» Exercise
In this exercise, return only the lines that run from the line with "Task: Disable Skinny Mode checkbox" to the end of the entries below, both included. Pictures are not copied.

» Excerpted records
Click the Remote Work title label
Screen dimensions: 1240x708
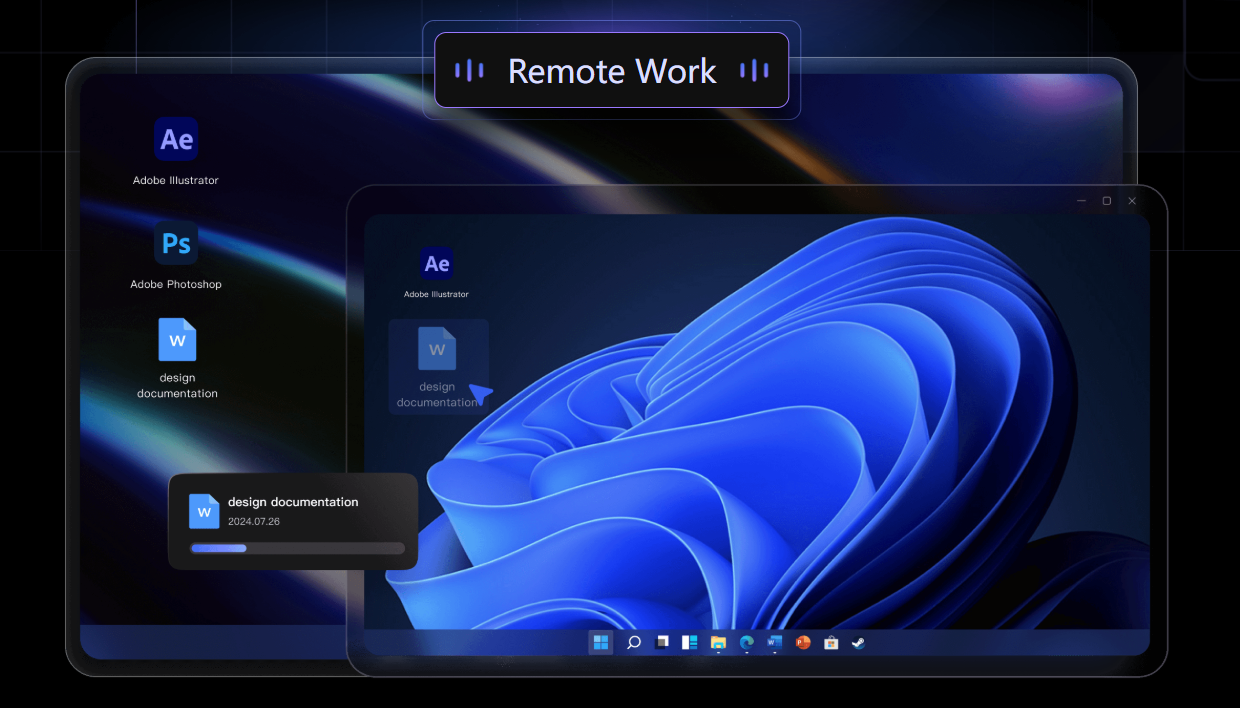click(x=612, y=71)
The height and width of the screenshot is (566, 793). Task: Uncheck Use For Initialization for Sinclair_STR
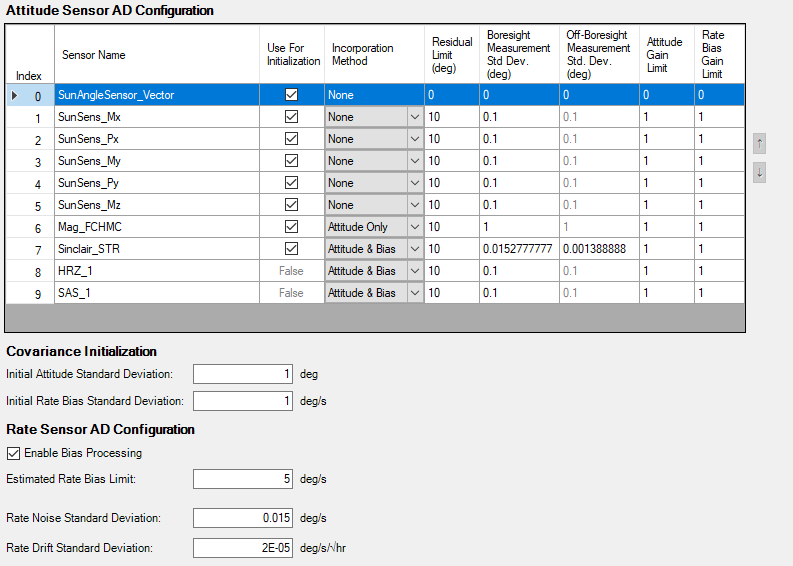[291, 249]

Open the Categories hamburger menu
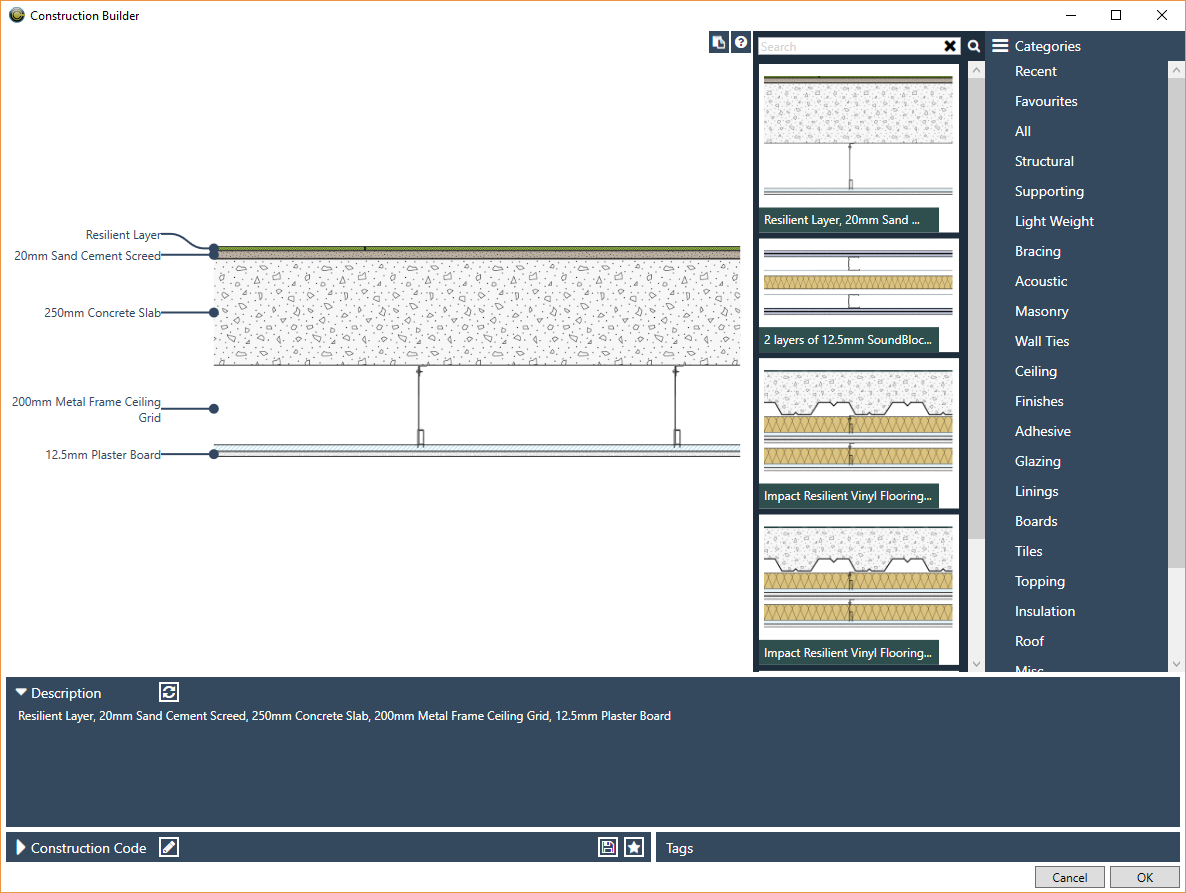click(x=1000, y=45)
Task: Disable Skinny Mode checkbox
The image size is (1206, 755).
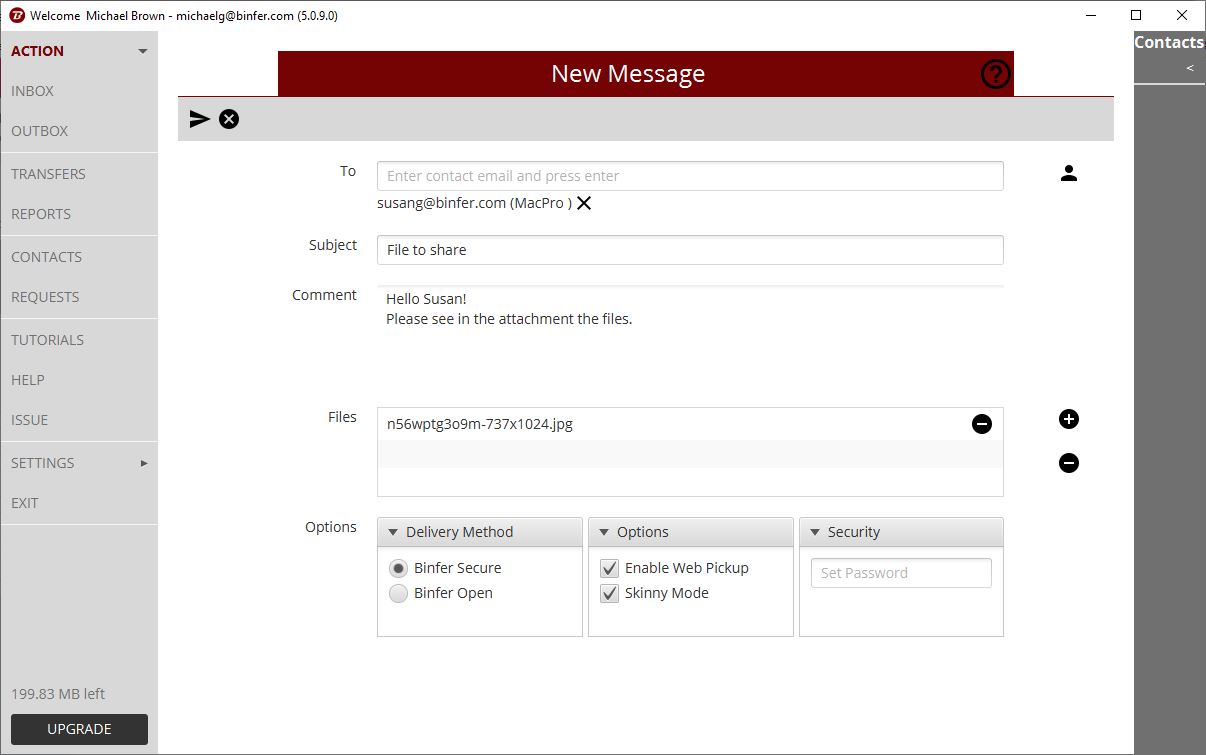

» Written answer
Task: Disable Skinny Mode checkbox
The image size is (1206, 755).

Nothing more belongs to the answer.